## EXERCISE REQUIREMENTS
The answer must be an exact copy of every record below.
━━ THE RECORDS
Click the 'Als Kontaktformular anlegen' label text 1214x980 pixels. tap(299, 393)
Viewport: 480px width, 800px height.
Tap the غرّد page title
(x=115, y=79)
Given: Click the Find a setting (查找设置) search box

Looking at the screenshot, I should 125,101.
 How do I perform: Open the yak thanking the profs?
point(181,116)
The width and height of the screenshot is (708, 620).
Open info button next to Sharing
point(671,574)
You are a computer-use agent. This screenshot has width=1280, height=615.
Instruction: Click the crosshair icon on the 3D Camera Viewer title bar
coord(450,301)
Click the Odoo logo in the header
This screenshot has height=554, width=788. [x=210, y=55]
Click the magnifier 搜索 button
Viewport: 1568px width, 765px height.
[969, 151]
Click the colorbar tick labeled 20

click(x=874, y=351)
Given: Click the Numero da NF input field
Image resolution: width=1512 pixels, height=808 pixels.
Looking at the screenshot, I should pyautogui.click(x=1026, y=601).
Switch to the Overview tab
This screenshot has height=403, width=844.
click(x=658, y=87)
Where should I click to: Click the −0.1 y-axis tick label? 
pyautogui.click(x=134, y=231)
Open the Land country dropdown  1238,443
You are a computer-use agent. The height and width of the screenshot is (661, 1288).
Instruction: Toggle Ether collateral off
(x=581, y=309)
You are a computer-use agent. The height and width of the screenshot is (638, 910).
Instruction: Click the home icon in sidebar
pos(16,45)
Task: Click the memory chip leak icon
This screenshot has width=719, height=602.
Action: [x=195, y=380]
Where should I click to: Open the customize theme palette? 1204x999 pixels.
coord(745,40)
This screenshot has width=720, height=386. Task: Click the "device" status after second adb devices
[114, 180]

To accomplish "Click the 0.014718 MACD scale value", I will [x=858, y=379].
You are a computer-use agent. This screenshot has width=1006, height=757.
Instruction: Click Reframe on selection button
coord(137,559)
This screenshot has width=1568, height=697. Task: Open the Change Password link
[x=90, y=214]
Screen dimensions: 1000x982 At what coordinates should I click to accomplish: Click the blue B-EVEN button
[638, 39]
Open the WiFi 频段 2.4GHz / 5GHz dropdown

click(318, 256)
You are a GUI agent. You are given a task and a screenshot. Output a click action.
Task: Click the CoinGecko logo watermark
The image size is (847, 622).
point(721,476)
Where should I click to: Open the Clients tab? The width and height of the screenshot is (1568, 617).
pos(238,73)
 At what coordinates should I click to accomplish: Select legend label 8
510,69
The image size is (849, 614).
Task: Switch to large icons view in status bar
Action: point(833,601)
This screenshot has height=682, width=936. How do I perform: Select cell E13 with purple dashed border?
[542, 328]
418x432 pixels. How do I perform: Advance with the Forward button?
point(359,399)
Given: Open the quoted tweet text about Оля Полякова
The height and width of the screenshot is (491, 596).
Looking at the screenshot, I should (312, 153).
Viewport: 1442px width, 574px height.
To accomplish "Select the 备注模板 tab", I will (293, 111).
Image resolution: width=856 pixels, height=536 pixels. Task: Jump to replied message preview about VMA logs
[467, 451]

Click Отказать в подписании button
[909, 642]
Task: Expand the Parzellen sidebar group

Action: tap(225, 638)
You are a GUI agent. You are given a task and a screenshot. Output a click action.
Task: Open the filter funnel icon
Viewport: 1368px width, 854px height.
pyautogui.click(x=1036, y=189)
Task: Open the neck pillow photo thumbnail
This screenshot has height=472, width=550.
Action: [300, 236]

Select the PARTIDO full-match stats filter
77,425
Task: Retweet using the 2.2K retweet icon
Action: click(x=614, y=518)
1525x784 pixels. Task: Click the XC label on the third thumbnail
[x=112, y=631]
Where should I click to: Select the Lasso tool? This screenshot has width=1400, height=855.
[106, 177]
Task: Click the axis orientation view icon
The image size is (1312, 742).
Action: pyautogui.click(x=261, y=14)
━━━━
## RESPONSE TO THIS EXERCISE
Click the 'Als Kontaktformular anlegen' label text 1214x980 pixels. tap(299, 393)
Viewport: 480px width, 800px height.
Tap the غرّد page title
(x=115, y=79)
Given: Click the Find a setting (查找设置) search box

Looking at the screenshot, I should 125,101.
 How do I perform: Open the yak thanking the profs?
point(181,116)
The width and height of the screenshot is (708, 620).
Open info button next to Sharing
point(671,574)
You are a computer-use agent. This screenshot has width=1280, height=615.
Instruction: Click the crosshair icon on the 3D Camera Viewer title bar
coord(450,301)
Click the Odoo logo in the header
This screenshot has height=554, width=788. [x=210, y=55]
Click the magnifier 搜索 button
Viewport: 1568px width, 765px height.
[969, 151]
Click the colorbar tick labeled 20

click(x=874, y=351)
Given: Click the Numero da NF input field
Image resolution: width=1512 pixels, height=808 pixels.
Looking at the screenshot, I should pyautogui.click(x=1026, y=601).
Switch to the Overview tab
This screenshot has height=403, width=844.
click(x=658, y=87)
Where should I click to: Click the −0.1 y-axis tick label? 
pyautogui.click(x=134, y=231)
Open the Land country dropdown  1238,443
You are a computer-use agent. The height and width of the screenshot is (661, 1288).
Instruction: Toggle Ether collateral off
(x=581, y=309)
You are a computer-use agent. The height and width of the screenshot is (638, 910).
Instruction: Click the home icon in sidebar
pos(16,45)
Task: Click the memory chip leak icon
This screenshot has width=719, height=602.
Action: [x=195, y=380]
Where should I click to: Open the customize theme palette? 1204x999 pixels.
coord(745,40)
This screenshot has width=720, height=386. Task: Click the "device" status after second adb devices
[114, 180]

To accomplish "Click the 0.014718 MACD scale value", I will [x=858, y=379].
You are a computer-use agent. This screenshot has width=1006, height=757.
Instruction: Click Reframe on selection button
coord(137,559)
This screenshot has width=1568, height=697. Task: Open the Change Password link
[x=90, y=214]
Screen dimensions: 1000x982 At what coordinates should I click to accomplish: Click the blue B-EVEN button
[638, 39]
Open the WiFi 频段 2.4GHz / 5GHz dropdown

click(318, 256)
You are a GUI agent. You are given a task and a screenshot. Output a click action.
Task: Click the CoinGecko logo watermark
The image size is (847, 622).
point(721,476)
Where should I click to: Open the Clients tab? The width and height of the screenshot is (1568, 617).
pos(238,73)
 At what coordinates should I click to accomplish: Select legend label 8
510,69
The image size is (849, 614).
Task: Switch to large icons view in status bar
Action: point(833,601)
This screenshot has height=682, width=936. How do I perform: Select cell E13 with purple dashed border?
[542, 328]
418x432 pixels. How do I perform: Advance with the Forward button?
point(359,399)
Given: Open the quoted tweet text about Оля Полякова
The height and width of the screenshot is (491, 596).
Looking at the screenshot, I should (312, 153).
Viewport: 1442px width, 574px height.
To accomplish "Select the 备注模板 tab", I will (293, 111).
Image resolution: width=856 pixels, height=536 pixels. Task: Jump to replied message preview about VMA logs
[467, 451]

Click Отказать в подписании button
[909, 642]
Task: Expand the Parzellen sidebar group

Action: tap(225, 638)
You are a GUI agent. You are given a task and a screenshot. Output a click action.
Task: Open the filter funnel icon
Viewport: 1368px width, 854px height.
pyautogui.click(x=1036, y=189)
Task: Open the neck pillow photo thumbnail
This screenshot has height=472, width=550.
Action: [300, 236]

Select the PARTIDO full-match stats filter
77,425
Task: Retweet using the 2.2K retweet icon
Action: click(x=614, y=518)
1525x784 pixels. Task: Click the XC label on the third thumbnail
[x=112, y=631]
Where should I click to: Select the Lasso tool? This screenshot has width=1400, height=855.
[106, 177]
Task: Click the axis orientation view icon
The image size is (1312, 742).
Action: pyautogui.click(x=261, y=14)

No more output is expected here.